Description of the task: Exactly the line with "Instruction: Select the" and the lines that follow it, through the closing line of the entries, should be restated, with nothing left out or added.

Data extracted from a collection
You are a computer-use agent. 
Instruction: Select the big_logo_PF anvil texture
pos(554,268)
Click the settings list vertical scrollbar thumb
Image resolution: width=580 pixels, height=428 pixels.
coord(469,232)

Answer to the exercise:
Instruction: Select the big_logo_PF anvil texture
pos(554,268)
Click the settings list vertical scrollbar thumb
Image resolution: width=580 pixels, height=428 pixels.
coord(469,232)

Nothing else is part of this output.